De geachte inzender stelt aan het slot van zijn belangwekkend artikel een aantal vragen, waarop wij het volgende willen antwoorden:
In grove trekken geschetst is het Algemeen Beschaafd Nederlands (A.B.N.) een cultuurtaal, die met name in de 16e en 17e eeuw ontstaan is op grond van de dialecten der westelijke grote steden; zij het onder sterke invloed van de, vooral na de val van Antwerpen (1585), grote toevloed van zuidelijke immigranten. Zijn karakter is dus in hoofdzaak westnederfrankisch. De dialecten in het Rijnland noemt men oostnederfrankisch. Als zodanig zijn zij met het Nederlands veel meer verwant dan met het uit de middelen oostduitse gebieden stammende Hoogduits, op het ontstaan waarvan o.a. Luthers bijbelvertaling veel invloed gehad heeft. Luther echter kwam, zo als bekend is, uit Eisleben (Thüringen). Bij deze ‘verwantschap’ tussen de dialecten aan de Nederrijn en het Nederlands komt nog, dat onze taal nog tot in de vorige eeuw in die gebieden de cultuurtaal geweest is, waarin o.a. gepreekt en onderwijs gegeven werd. Ditzelfde gold van de streken om Bentheim en aan de Eems met hun Nedersaksische dialecten. Wij raden belangstellenden aan over deze dingen de zeer lezenswaardige bijdragen van H. Combecher in ‘Neerlandia’ 1963, nr 9 en in het Mitteilungsblatt des Allgemeinen Deutschen Neuphilologen Verbandes’ 1963, 5, eens na te lezen.
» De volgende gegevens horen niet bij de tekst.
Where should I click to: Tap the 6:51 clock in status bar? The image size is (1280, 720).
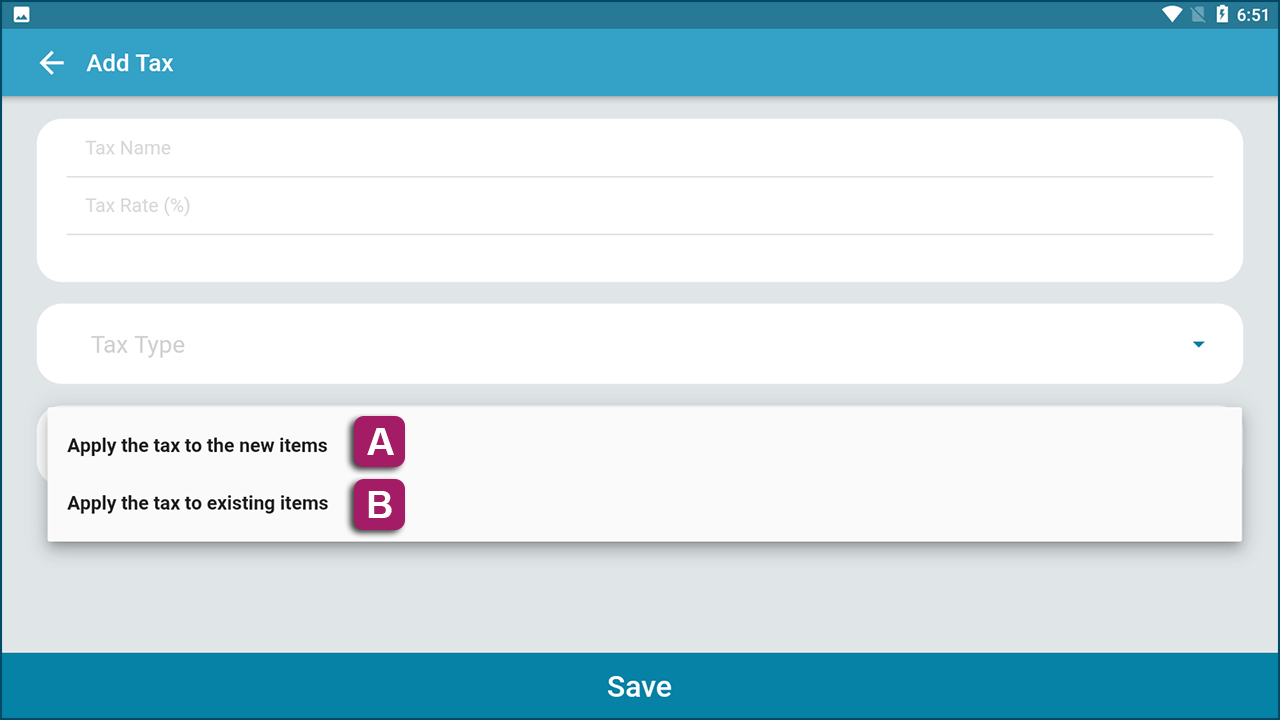click(1252, 15)
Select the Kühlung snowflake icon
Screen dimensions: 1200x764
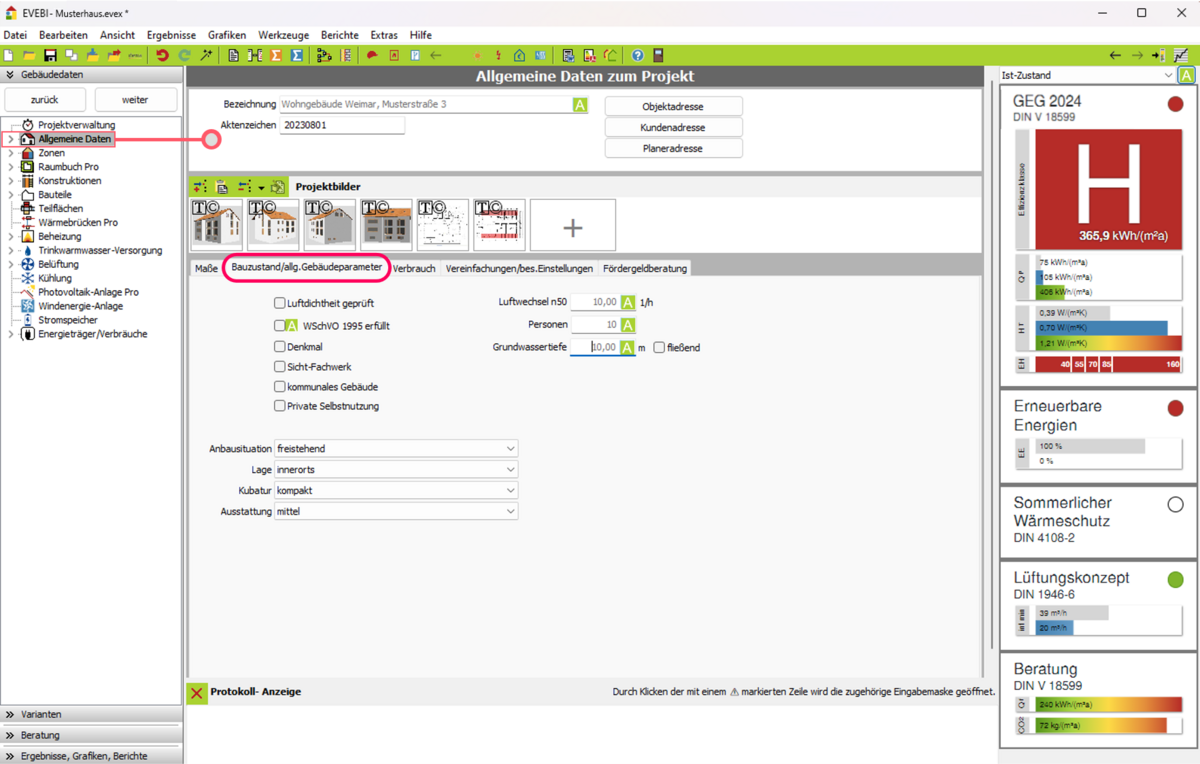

De samenwerking van in Duitsland wonende Nederlanders met Nederduits-cultiverende verenigingen zal zich, wat het Nederduits betreft, dus vooral op folkoristisch gebied moeten afspelen. Zo zullen er b.v. in de toneelgroep volksachtige stukjes, kluchten in het heimatdialect enz. worden opgevoerd. Voor de Nedersaksische gebieden liggen de dingen, cultureel gezien, iets gunstiger, daar zij van ouds over een eigen, zij het eenvoudige, literatuur beschikken. Toch zal men ook bij dichters als Klaus Groth of schrijvers als Fritz Reuter eerder een soort van robuuste typologie dan een verfijnde psychologie aantreffen. Dit is ook niet anders te verwachten, daar voor meer gedifferentiëerde, laat staan abstrakte begrippen een dialect niet over het taalkundig materiaal beschikt. Tellen de bedoelde heimatdialect-cultiverende verenigingen dus onder hun leden mensen van meer ontwikkeling, dan zullen dezen waarschijnlijk ook behoefte gevoelen aan lectuur of toneel, die een ingewikkelder thematiek bezitten, minder eenvoudige problemen aan de orde stellen enz. En in dat geval zal de Nederlandse cultuur wel de aangewezen gever zijn, waarop men aangewezen is. De vraag is dus, of de culturele drang in verbinding met de liefde tot de eigen dialect-sfeer bij de deelnemers groot genoeg is om zoveel van hun ‘verhinderte Muttersprache’ (Combecher) te leren, dat zij Nederlandse literatuur kunnen lezen, Nederlandse toneelstukken begrijpen. En aan deze aandrang, indien hij bestaat, komen tegenwoordig toch heel wat ‘Volkshochschulen’ en ook enkele middelbare scholen in die streken tegemoet.
Dr. J.M. Jalink.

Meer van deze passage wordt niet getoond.